Érase una vez un país sumido en una crisis económica como nunca antes se había visto, a punto de perder importantes parcelas de soberanía, y con un notable deterioro de su prestigio internacional. Su clase dirigente, en vez de aunar esfuerzos, se dedicaba al deporte de ponerse zancadillas los unos a los otros, hundir al contrario y dedicar todas sus energías a recuperar, o mantener, el poder. No se daban cuenta que, de hecho, habían dejado de representar al pueblo y se movían por viles consideraciones de interés estrictamente personal. Para colmo carecían de altura intelectual, en el fondo porque no tenían estilo. Habían vuelto a la fase anterior a la de la firma del “pacto social”. Se habían convertido en lobos sedientos de sangre y con miedo.
Por su parte, los ciudadanos de ese país habían dejado de analizar sus problemas en términos intelectuales o ideológicos. Se habían transformado en seres morbosos dedicados a la búsqueda de sensaciones fuertes, que sólo parecían encontrar en la lectura de truculentos escándalos proporcionados por unas redes de comunicación para quienes la dignidad del ser individual había dejado de tener ningún tipo de valor. Cuanto más daño se hiciese, más posibilidades de difusión tendría cualquier noticia. También ellos se habían transformado en lobos, pero tan cobardes que sólo se alimentaban de carroña. El rigor, la seriedad y el simple respeto humano habían desaparecido para no volver.
Se trataba de un país que había destrozado todas sus instituciones: en el Parlamento ya no contendían ideas sino insultos. Además, sus miembros tenían tan poca consideración sobre su propio valor que habían accedido a las reivindicaciones más demagógicas de las masas: tenían los sueldos más bajos de Europa, se sometían a los dictados de los medios de comunicación sin la menor capacidad de análisis crítico, y aceptaban las mayores insidias contra ellos sin ninguna posibilidad de reacción. Los tribunales, por miedo, se mantenían al margen con lo que el honor había desaparecido de la política. En consecuencia, nadie de valía se arriesgaba a intervenir en ella.

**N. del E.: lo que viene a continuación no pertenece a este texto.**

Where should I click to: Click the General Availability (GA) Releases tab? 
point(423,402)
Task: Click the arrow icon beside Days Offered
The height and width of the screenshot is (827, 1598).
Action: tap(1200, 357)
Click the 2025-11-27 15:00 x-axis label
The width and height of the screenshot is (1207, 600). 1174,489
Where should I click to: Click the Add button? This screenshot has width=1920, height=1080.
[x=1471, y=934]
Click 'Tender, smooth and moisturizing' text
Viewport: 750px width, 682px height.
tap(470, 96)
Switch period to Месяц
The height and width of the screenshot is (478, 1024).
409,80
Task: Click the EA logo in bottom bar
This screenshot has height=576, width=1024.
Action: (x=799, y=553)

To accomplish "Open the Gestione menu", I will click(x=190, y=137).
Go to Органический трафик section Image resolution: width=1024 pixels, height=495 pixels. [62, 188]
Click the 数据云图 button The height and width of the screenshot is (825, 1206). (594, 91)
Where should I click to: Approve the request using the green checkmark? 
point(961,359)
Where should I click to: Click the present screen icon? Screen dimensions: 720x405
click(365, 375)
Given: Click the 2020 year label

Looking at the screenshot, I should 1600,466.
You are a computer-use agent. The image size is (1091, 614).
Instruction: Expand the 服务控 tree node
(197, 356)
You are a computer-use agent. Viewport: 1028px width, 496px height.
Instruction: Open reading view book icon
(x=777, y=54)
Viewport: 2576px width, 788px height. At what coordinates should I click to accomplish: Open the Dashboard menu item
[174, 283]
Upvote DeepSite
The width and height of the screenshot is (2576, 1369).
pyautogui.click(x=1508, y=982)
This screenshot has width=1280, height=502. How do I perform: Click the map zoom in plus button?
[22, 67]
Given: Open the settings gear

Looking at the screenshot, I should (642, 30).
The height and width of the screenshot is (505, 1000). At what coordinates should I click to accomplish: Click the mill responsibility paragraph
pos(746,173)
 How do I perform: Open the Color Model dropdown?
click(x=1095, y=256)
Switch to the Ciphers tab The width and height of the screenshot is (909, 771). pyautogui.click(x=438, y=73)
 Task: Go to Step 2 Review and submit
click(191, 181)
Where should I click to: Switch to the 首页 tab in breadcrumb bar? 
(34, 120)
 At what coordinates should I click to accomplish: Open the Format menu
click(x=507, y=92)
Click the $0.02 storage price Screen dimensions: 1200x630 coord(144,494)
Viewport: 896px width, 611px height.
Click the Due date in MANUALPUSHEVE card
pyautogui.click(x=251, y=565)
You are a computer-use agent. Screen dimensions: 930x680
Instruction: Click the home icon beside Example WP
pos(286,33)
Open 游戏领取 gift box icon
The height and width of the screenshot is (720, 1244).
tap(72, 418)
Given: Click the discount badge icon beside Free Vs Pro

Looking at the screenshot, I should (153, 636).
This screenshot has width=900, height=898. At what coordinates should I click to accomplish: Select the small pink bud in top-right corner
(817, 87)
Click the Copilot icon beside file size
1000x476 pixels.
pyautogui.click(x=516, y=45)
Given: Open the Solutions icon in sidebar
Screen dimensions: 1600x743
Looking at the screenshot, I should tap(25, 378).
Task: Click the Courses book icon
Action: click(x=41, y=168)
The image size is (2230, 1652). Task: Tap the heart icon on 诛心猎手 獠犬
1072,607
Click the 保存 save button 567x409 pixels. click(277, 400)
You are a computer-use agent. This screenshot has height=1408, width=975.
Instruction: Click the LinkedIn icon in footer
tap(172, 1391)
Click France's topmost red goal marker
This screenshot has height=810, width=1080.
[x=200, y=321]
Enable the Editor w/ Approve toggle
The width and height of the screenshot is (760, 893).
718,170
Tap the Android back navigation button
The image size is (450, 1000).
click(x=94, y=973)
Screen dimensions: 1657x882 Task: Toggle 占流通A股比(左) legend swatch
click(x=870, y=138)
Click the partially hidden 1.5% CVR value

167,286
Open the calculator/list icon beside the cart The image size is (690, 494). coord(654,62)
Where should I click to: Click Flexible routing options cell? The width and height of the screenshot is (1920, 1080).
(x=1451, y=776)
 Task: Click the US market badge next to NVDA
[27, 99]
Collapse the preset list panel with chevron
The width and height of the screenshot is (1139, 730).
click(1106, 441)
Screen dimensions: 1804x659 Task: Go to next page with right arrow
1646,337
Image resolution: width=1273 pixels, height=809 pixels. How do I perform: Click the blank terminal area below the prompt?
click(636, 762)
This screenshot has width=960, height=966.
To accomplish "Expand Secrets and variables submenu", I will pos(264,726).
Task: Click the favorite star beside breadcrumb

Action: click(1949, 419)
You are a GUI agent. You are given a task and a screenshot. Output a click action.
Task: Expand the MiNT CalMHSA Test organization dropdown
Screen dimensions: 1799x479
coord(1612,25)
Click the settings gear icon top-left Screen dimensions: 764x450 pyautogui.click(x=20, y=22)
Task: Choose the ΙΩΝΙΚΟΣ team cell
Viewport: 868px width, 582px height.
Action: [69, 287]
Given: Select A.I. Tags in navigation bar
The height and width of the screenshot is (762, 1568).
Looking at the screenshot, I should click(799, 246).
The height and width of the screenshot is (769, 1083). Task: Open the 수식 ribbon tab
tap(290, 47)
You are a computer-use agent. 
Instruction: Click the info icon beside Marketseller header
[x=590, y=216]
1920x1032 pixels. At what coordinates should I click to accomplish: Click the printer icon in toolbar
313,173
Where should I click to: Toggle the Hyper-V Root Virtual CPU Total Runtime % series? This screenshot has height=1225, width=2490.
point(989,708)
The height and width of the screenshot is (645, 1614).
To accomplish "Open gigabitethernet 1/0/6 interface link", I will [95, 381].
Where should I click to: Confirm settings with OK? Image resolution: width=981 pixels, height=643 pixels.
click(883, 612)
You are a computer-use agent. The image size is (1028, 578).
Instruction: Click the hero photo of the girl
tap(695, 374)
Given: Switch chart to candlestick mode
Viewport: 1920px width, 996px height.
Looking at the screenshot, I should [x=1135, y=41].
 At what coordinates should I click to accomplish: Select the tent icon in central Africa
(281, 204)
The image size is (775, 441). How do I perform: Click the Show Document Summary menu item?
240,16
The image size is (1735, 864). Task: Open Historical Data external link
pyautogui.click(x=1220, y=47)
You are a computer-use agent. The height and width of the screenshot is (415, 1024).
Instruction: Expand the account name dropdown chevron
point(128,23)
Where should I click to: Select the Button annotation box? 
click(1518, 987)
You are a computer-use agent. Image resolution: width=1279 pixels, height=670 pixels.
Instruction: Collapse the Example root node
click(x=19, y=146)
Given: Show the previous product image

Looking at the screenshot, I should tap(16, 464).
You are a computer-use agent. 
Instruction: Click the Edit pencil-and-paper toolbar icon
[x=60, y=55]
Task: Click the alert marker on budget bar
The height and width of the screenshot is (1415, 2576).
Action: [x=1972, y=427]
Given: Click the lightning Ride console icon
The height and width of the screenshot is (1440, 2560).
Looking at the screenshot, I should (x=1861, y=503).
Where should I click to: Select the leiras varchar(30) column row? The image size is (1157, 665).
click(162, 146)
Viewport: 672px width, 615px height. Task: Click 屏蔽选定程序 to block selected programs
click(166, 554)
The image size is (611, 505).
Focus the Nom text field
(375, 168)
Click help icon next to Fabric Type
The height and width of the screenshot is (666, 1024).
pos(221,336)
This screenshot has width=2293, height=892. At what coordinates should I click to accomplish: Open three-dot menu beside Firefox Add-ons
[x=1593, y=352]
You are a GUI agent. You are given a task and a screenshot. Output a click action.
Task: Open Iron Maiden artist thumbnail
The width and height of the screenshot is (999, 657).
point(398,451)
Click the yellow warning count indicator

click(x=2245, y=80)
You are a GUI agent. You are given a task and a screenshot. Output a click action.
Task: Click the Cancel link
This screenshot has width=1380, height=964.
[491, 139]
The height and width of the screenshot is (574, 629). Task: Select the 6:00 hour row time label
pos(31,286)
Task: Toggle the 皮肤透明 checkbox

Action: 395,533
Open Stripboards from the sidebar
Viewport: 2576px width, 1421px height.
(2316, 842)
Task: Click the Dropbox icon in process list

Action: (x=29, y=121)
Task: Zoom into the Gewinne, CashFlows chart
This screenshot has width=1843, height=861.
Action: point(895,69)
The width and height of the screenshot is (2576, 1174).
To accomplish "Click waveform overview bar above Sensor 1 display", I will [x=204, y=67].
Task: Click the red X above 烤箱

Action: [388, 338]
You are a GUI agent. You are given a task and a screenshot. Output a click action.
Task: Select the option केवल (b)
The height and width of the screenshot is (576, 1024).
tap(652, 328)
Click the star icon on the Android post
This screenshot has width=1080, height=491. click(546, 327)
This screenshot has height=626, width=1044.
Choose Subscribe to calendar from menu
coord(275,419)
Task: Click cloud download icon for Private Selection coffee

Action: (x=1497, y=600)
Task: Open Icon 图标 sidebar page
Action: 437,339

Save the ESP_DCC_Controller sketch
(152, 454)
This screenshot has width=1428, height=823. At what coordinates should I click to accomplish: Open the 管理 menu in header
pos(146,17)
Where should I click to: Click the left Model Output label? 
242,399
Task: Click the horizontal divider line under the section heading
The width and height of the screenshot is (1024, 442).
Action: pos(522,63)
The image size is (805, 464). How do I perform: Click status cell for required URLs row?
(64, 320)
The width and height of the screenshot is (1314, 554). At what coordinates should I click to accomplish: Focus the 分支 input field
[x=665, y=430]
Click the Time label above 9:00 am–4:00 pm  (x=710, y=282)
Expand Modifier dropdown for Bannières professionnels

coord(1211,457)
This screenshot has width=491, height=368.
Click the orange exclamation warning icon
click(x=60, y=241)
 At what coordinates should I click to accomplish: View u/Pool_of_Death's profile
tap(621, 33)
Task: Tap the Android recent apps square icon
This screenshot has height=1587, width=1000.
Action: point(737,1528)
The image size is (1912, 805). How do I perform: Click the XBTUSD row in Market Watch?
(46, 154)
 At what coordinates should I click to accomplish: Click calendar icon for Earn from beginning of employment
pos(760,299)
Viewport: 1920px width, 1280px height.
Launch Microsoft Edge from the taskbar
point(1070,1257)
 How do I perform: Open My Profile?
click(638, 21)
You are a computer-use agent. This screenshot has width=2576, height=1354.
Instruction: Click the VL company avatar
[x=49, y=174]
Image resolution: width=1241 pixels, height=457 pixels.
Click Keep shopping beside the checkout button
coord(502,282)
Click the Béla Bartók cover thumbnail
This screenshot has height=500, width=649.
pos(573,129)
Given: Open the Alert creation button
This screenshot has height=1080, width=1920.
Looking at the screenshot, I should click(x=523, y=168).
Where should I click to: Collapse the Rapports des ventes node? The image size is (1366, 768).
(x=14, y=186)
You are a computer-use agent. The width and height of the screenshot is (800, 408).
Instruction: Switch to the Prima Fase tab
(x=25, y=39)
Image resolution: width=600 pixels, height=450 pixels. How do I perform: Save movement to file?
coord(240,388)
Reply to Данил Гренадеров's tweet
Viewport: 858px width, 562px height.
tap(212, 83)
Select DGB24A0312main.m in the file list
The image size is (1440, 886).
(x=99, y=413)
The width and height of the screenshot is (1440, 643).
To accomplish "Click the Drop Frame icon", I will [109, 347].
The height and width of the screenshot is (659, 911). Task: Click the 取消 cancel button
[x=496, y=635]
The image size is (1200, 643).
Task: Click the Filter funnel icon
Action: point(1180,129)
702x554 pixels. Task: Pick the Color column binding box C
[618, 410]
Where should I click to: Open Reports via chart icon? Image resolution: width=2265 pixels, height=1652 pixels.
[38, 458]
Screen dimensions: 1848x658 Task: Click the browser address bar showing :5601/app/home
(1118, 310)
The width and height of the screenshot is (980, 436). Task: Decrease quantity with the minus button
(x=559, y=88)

Es un país poseedor de una de las civilizaciones más interesantes de la historia, con una lengua universal y unas personalidades únicas desde Cervantes a Goya: se llama España Desde hace cuatro generaciones, los miembros de mi familia se consideraron, ya fueran gilroblistas, republicanos, comunistas o falangistas, que de todo hubo, profundamente patriotas. Cuando llegó mi turno pertenecí al PCE hasta los 25 años. Desde entonces, aunque convertido en escéptico, me he sentido tan español como lo fueron mis bisabuelos. Ahora, experimento vergüenza, rabia y, sobre todo, pena.